---------- Input records ----------

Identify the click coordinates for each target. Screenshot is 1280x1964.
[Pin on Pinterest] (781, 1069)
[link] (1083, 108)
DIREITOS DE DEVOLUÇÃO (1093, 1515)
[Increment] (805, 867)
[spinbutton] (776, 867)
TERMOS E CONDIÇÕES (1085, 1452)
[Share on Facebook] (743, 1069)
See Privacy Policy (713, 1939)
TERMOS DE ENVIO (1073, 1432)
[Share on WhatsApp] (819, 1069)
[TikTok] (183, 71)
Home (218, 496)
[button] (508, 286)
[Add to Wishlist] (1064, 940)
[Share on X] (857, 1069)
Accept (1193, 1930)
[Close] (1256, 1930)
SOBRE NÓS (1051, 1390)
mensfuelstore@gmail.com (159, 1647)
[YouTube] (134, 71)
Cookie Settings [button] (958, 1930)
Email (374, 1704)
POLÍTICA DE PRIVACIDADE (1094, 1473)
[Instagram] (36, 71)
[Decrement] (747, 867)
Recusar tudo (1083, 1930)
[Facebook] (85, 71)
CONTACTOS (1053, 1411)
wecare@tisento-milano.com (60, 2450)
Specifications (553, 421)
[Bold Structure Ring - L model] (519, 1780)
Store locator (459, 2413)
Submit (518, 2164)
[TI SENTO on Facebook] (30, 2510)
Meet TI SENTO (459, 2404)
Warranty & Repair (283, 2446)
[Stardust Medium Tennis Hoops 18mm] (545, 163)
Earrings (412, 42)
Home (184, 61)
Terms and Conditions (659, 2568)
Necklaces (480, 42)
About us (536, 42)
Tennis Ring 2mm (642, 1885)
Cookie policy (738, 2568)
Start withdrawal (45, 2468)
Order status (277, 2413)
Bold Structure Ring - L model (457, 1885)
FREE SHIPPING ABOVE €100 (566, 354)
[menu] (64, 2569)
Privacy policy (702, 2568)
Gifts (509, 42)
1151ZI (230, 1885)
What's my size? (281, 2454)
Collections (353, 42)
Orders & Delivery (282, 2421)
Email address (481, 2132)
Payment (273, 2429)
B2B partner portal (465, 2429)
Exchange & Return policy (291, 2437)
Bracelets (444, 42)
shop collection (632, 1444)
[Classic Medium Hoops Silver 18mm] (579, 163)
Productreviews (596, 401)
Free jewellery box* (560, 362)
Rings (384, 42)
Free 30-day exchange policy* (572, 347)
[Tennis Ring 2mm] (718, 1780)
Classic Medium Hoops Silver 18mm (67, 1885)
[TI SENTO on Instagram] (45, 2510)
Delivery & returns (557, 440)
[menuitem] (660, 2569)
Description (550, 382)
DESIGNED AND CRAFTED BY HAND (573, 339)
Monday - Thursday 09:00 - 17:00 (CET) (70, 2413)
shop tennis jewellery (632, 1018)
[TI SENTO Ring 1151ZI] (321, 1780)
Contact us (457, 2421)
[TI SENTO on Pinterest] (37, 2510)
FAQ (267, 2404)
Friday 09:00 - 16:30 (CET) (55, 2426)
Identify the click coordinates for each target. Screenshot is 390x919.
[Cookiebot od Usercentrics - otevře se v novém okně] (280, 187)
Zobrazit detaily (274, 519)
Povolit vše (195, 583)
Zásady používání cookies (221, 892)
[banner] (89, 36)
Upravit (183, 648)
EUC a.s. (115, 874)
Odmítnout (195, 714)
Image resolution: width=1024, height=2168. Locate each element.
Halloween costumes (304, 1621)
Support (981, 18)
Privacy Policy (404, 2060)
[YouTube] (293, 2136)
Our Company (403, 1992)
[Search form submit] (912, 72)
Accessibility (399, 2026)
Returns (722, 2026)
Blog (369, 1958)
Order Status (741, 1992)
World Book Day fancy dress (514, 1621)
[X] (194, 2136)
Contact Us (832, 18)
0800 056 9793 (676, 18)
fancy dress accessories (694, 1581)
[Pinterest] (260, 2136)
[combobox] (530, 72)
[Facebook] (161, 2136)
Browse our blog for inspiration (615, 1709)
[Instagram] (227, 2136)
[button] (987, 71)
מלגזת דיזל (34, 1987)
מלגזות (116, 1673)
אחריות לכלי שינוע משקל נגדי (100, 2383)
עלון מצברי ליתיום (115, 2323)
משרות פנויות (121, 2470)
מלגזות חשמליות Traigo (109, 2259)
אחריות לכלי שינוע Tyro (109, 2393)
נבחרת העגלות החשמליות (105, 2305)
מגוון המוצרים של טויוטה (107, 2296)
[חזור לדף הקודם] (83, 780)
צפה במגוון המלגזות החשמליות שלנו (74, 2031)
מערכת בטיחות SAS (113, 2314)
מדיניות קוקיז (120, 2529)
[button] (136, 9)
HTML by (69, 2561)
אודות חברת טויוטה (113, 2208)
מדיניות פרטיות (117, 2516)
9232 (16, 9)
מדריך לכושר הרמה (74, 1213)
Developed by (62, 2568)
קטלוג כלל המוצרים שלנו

----------

All that should be returned is the run of lines from the one with "fancy dress accessories (694, 1581)" to the last line of the material above, copied exactly.

fancy dress accessories (694, 1581)
[Pinterest] (260, 2136)
[combobox] (530, 72)
[Facebook] (161, 2136)
Browse our blog for inspiration (615, 1709)
[Instagram] (227, 2136)
[button] (987, 71)
מלגזת דיזל (34, 1987)
מלגזות (116, 1673)
אחריות לכלי שינוע משקל נגדי (100, 2383)
עלון מצברי ליתיום (115, 2323)
משרות פנויות (121, 2470)
מלגזות חשמליות Traigo (109, 2259)
אחריות לכלי שינוע Tyro (109, 2393)
נבחרת העגלות החשמליות (105, 2305)
מגוון המוצרים של טויוטה (107, 2296)
[חזור לדף הקודם] (83, 780)
צפה במגוון המלגזות החשמליות שלנו (74, 2031)
מערכת בטיחות SAS (113, 2314)
מדיניות קוקיז (120, 2529)
[button] (136, 9)
HTML by (69, 2561)
אודות חברת טויוטה (113, 2208)
מדיניות פרטיות (117, 2516)
9232 (16, 9)
מדריך לכושר הרמה (74, 1213)
Developed by (62, 2568)
קטלוג כלל המוצרים שלנו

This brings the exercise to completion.